Falando do blog/internet:

Troca de idéias, revolução pela internet? Não se vê como. Se em três anos teremos a liberdade que se tem hoje não se sabe. Há uma questão central: quem está no poder? Não importa onde, estamos nas mãos deles. Vocês sabem de quem estou falando. É impossível uma alternativa econômica sem alternativa política. Socialismo é suspeito. Liberalismo é suspeito. Não há alternativa política, é preciso conquistar um poder se quisermos mudar alguma coisa. Podemos marchar hoje, levantar nossas bandeiras, mas se ninguém fala, a manifestação não existe. Como criar uma alternativa política?

Os sonhos do homem e do escritor; Portugal está muito parecido com seus livros:

Somos sete mil milhões de pessoas. Quantas estão na delinquência? É como vivemos. E aceitamos. A corrupção chega a tal ponto que chegou à linguagem.
Bondade: que estupidez é esta de ser bom? ninguém se arrisca a dizer que quer a bondade. Não sou exceção, mas ser bom, querer ser bom é apresentar-se como voluntário para a eliminação. como chegamos a isso? Em maio de 68 houve uma revolução, o velho saiu o novo surgiu e a frase É proibido proibir estampou os muros. Isso contribuiu para chegarmos onde chegamos. Há crise de autoridade, crise na família (lugar central, delicadíssima), crise na escola. Proponho isso à reflexão. Talvez a questão esteja muito nesta frase “É proibido proibir”. Alguma vez se imaginou que os pais tivessem medo dos filhos? Os filhos fazem o que querem e vão acertar as contas com a vida.

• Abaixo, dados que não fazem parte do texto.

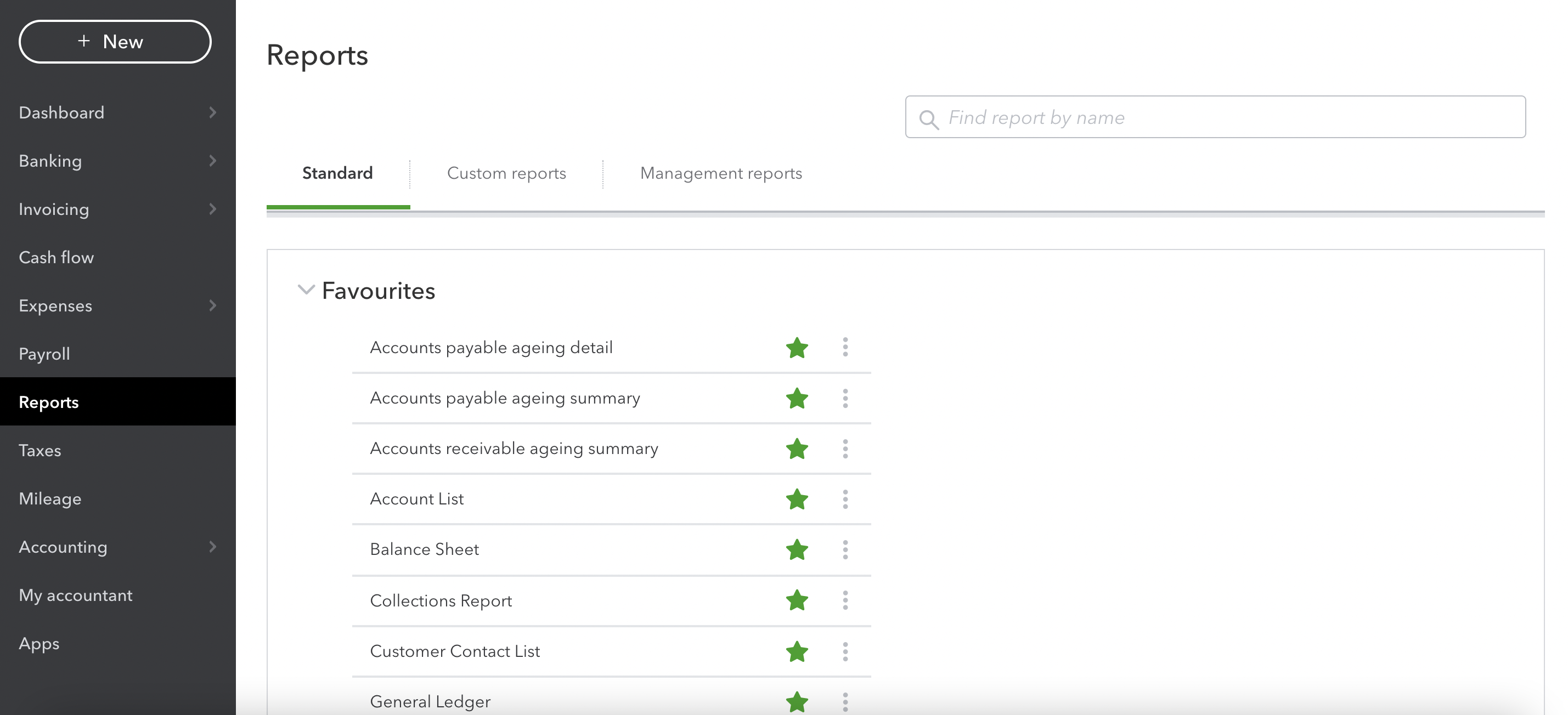Toggle the favourite star on Account List
Viewport: 1568px width, 715px height.
796,499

sobre a reforma ortográfica:

Já escrevi mãe com e no final, com i, depois voltei a escrever com e. Não importava, minha mãe estava lá, a mesma. Não importa a palavra, importa que nos comuniquemos. Ontem, fui dar um autógrafo e a moça falava o seu nome e eu não entendia. Ela repetia e eu não entendia. De algum lugar me veio o nome Thaís. A Thais dela não era a minha Thaís. É preciso ter tolerância, a língua portuguesa é toda língua seja qual for o lugar em que ela fala, é importante que seja inclusiva, termos um exercício de tolerância que, espero, seja positiva.

O que está em primeiro é o grau de educação que se dá.

Sobre suas leituras:

O mais importante não são os autores que leio. São os autores que li. O escritor que sou devo tudo às leituras dos clássicos portugueses: Padre Antonio Vieira, Antero de Quental, Almeida Garret. Em Viagens da Inglaterra vi uma luz a seguir. Na literatura estrangeira, Kafka, sem dúvida o maior dos modernos, Proust, Borges, Fernando Pessoa. Como é que parimos aquele homem?